29 thoughts on “Boehmeria ‘Glow Light’”

  1. Karen Nothacker

    It is quite attractive, but I live in Zone 5 so I would consider hostas before I would “take a chance” on this. If it flowered blue, I would frankly be all over it, trying various spots until I found a compatible spot for it.

  2. Because there were no blooms. I have always found non-blooming plants much harder to sell that those with blooms.

  3. Could the reason be as superficial as the name is confusing to pronounce?
    Is Boehmeria tasty to that scourge of my shade gardens, deer?

  4. I’d sure as heck grow it! I’m all about using foliage since it goes the distance compared with fleeting flowers. And to those that say it looks like a coleus, I’m all for not having to buy and plant another coleus each year. I have B. plantanifolia which is a good leaf shape to play off others. So when can it be purchased?

      1. I just bought it from Andy at Sam Browns to liven up a dark uninteresting area which is viewed from a bridge entering the property. I was looking for an unfussy plant as it is a natural area..I’m thrilled..and will probably buy 2 more..will send a picture.

  5. I love Boehmeria. I have three that I’ve bought from PDN before, one of which has proved to be quite large and good at seeding itself in, which has not endeared it to me. But I would be very interested in trying ‘Glow Light’ for a shady spot, if the deer will leave it alone. For the most part, they have not eaten my other Boerhmeria so I would be hopeful the same would be true with this one.

  6. Carolyn Neiman

    The foliage is not interesting to me — and resembles a weed that grows freely here. I do like the color however and if it grows not only in shade, but in DRY shade, I would reconsider my opinion.

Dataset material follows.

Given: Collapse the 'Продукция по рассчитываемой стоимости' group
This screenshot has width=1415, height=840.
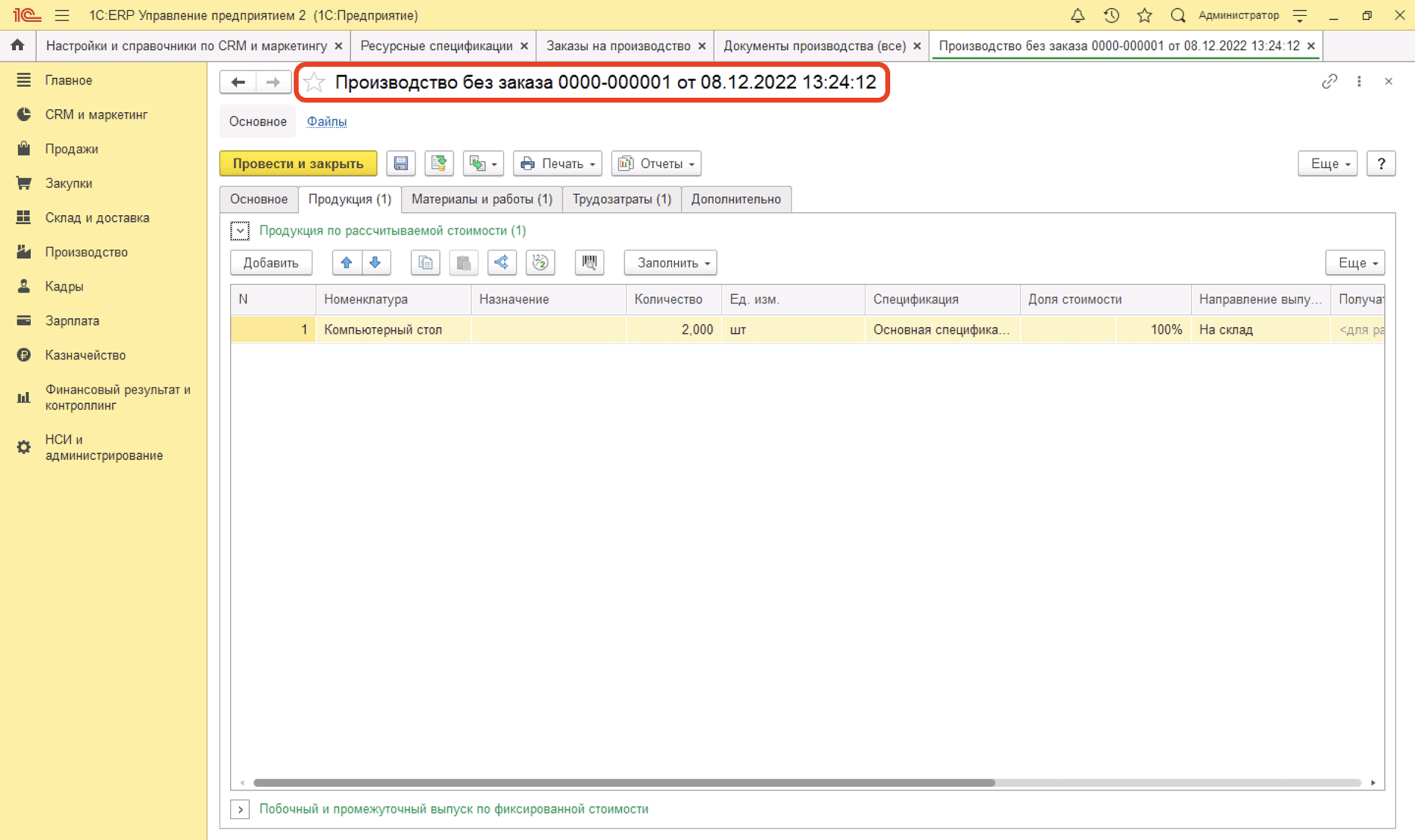Looking at the screenshot, I should click(240, 231).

  7. I’ve seen this Boehmeria at your display gardens (JLBG), and it is lovely. This photo doesn’t do it justice how it plays nicely with others. It is a large bold leaf compared to so many of the fine textured ferns and such that you usually find in shade. It does light up a shady spot.

    And for those who compared it to coleus, I would add 1) it’s perennial, and 2) neither rabbits nor deer have ever touched any of my Boehmeria, even those straight from the nursery all juicy and delicious with lots of fertilizers and tender new growth, while they devour any coleus that are not fenced or caged. I have extremely heavy deer and rabbit pressure. While my deer may have different tastes than yours, if you have deer problems, it’s worth a try.

    Tony, maybe you need to come up with a catchy name for Boehmeria? Get it planted in the public gardens beyond yours, so people get familiar with it? Duke Gardens uses a different Boehmeria, but I haven’t seen Glow Light there. Does this have any fall color, even if just a simple pale yellow? That could be another selling point vs coleus.

  8. You have two other Boehmerias that are more interesting. Like somebody said, there is a weed that looks just like this only smaller, so at the same time I think it’s soothing to look at, I have an instinct to yank it out of the ground. If the weed it looks like didn’t take over the planet, it wouldn’t be a weed because it is pretty, but once you learn to pull plants that look like this, it’s just not a desirable plant. The other two you have are on my list.

  9. It looks lovely, and another reason for zone envy for those of us in zone 4. Has anyone tried it north of zone 6?